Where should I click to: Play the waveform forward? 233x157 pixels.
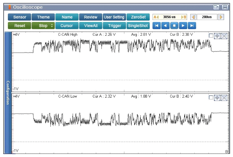coord(183,26)
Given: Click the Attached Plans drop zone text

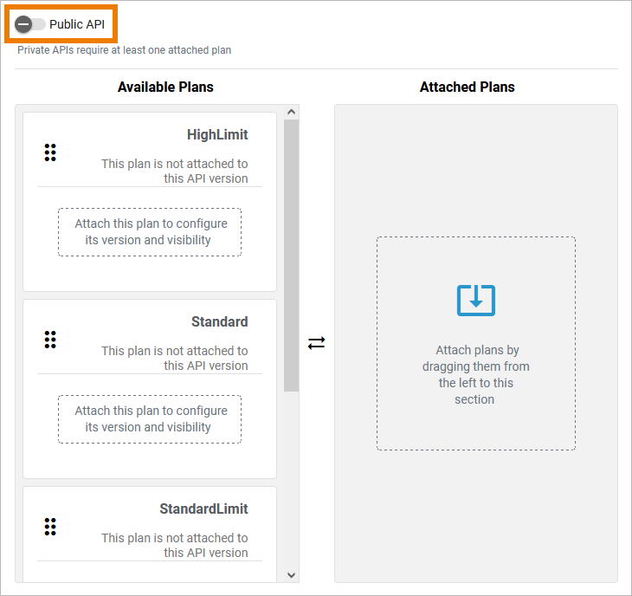Looking at the screenshot, I should 475,375.
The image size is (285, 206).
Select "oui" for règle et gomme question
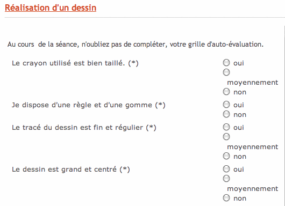(x=226, y=104)
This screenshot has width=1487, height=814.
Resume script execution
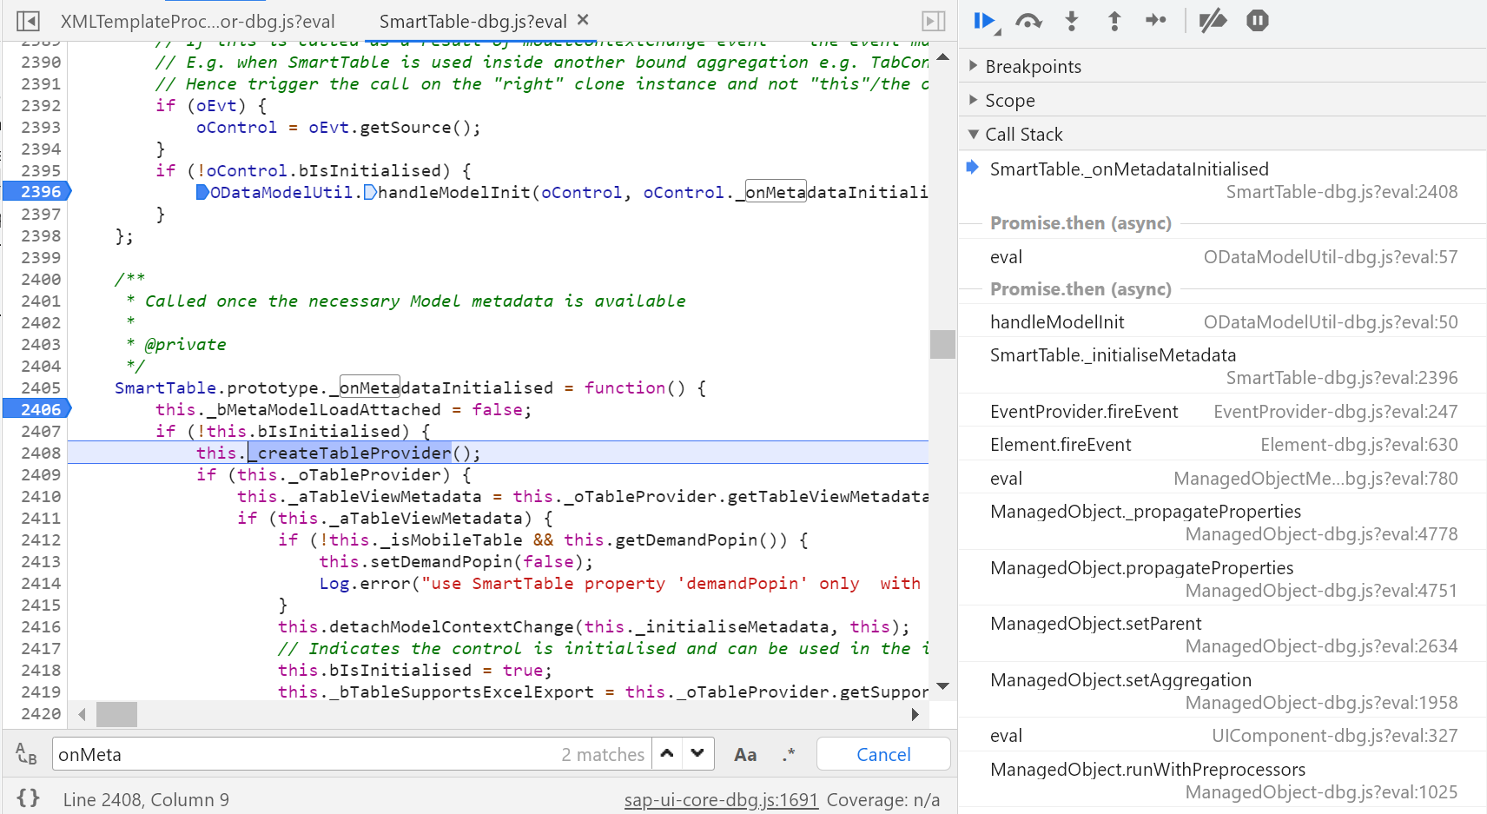(984, 21)
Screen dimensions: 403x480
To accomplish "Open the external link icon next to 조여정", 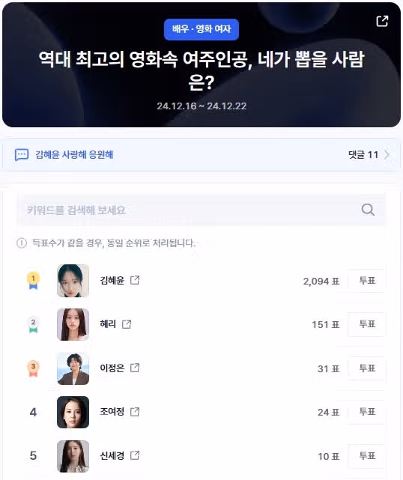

• • • • • • •

:: What the task requires ::
Reproduce each line of the records above word for word, leaving out the pictures.

:: Response to this task ::
Where should I click to: Play the waveform forward? 233x157 pixels.
coord(183,26)
Given: Click the Attached Plans drop zone text

Looking at the screenshot, I should 475,375.
The image size is (285, 206).
Select "oui" for règle et gomme question
(x=226, y=104)
This screenshot has width=1487, height=814.
Resume script execution
(984, 21)
Screen dimensions: 403x480
To accomplish "Open the external link icon next to 조여정", 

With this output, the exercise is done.